**What to do**
Lay out the listing from the line with "I will point(650,91)." to the line with "(x=76, y=258)", both included, as a Markdown table with the columns Row and Line. Give each line its own row number and skip any blank lines.

**Material shown**

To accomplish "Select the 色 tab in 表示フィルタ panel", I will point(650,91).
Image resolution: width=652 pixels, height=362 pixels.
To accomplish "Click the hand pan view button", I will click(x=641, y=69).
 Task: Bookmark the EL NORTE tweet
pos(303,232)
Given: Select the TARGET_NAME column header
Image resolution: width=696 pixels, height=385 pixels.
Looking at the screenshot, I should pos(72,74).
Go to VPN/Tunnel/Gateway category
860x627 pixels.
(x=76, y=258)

...

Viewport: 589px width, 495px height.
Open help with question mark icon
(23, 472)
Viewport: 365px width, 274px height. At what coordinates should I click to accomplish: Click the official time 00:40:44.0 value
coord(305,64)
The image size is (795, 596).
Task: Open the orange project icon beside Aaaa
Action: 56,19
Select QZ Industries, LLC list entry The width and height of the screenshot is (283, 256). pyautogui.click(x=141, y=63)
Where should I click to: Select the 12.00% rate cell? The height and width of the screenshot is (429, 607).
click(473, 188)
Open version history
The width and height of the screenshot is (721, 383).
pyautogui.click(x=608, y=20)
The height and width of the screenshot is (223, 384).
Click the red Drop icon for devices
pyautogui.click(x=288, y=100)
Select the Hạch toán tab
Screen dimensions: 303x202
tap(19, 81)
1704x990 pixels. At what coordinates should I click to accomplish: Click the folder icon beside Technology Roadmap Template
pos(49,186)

...

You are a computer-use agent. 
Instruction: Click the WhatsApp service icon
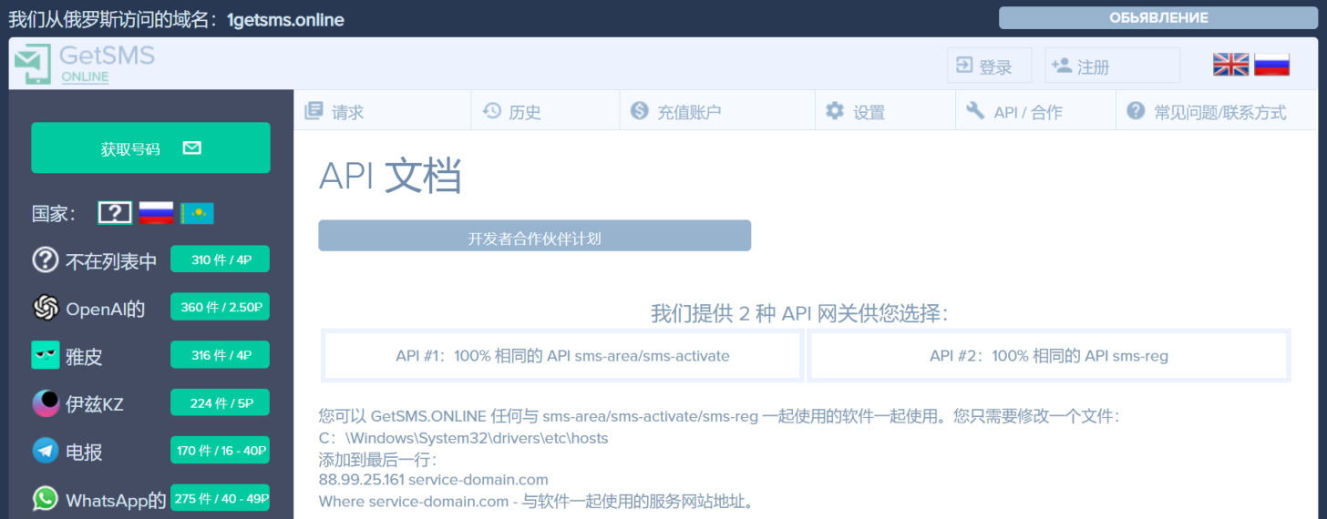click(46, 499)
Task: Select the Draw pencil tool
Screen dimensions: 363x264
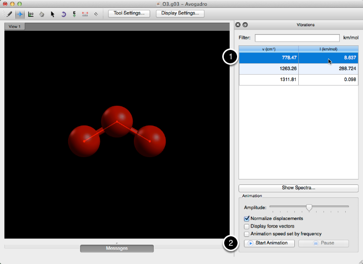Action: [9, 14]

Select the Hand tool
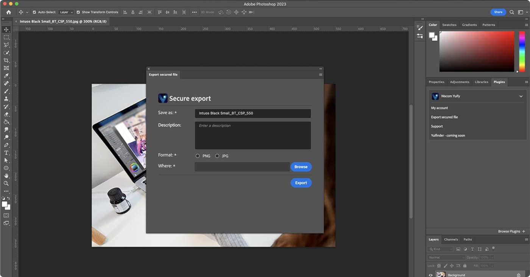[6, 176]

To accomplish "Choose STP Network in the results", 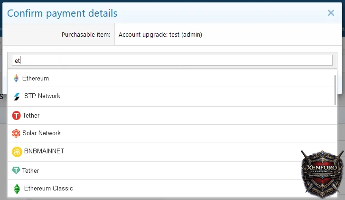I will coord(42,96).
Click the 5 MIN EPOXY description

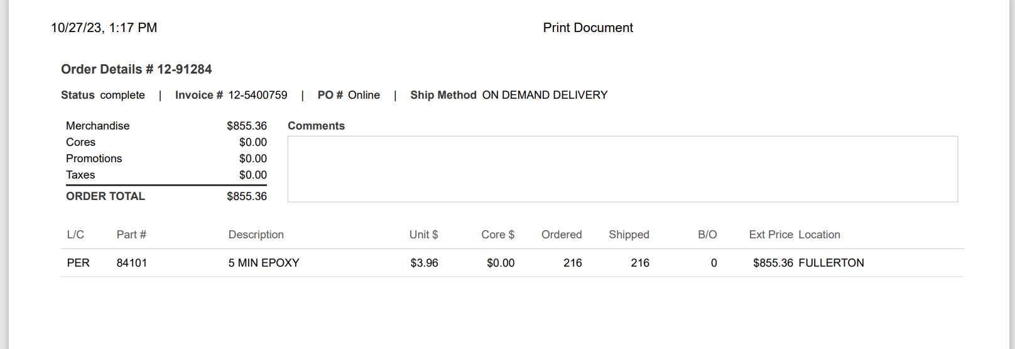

**Expected output**
| Row | Line |
|---|---|
| 1 | To accomplish "Select the 色 tab in 表示フィルタ panel", I will point(650,91). |
| 2 | Image resolution: width=652 pixels, height=362 pixels. |
| 3 | To accomplish "Click the hand pan view button", I will click(x=641, y=69). |
| 4 |  Task: Bookmark the EL NORTE tweet |
| 5 | pos(303,232) |
| 6 | Given: Select the TARGET_NAME column header |
| 7 | Image resolution: width=696 pixels, height=385 pixels. |
| 8 | Looking at the screenshot, I should pos(72,74). |
| 9 | Go to VPN/Tunnel/Gateway category |
| 10 | 860x627 pixels. |
| 11 | (x=76, y=258) |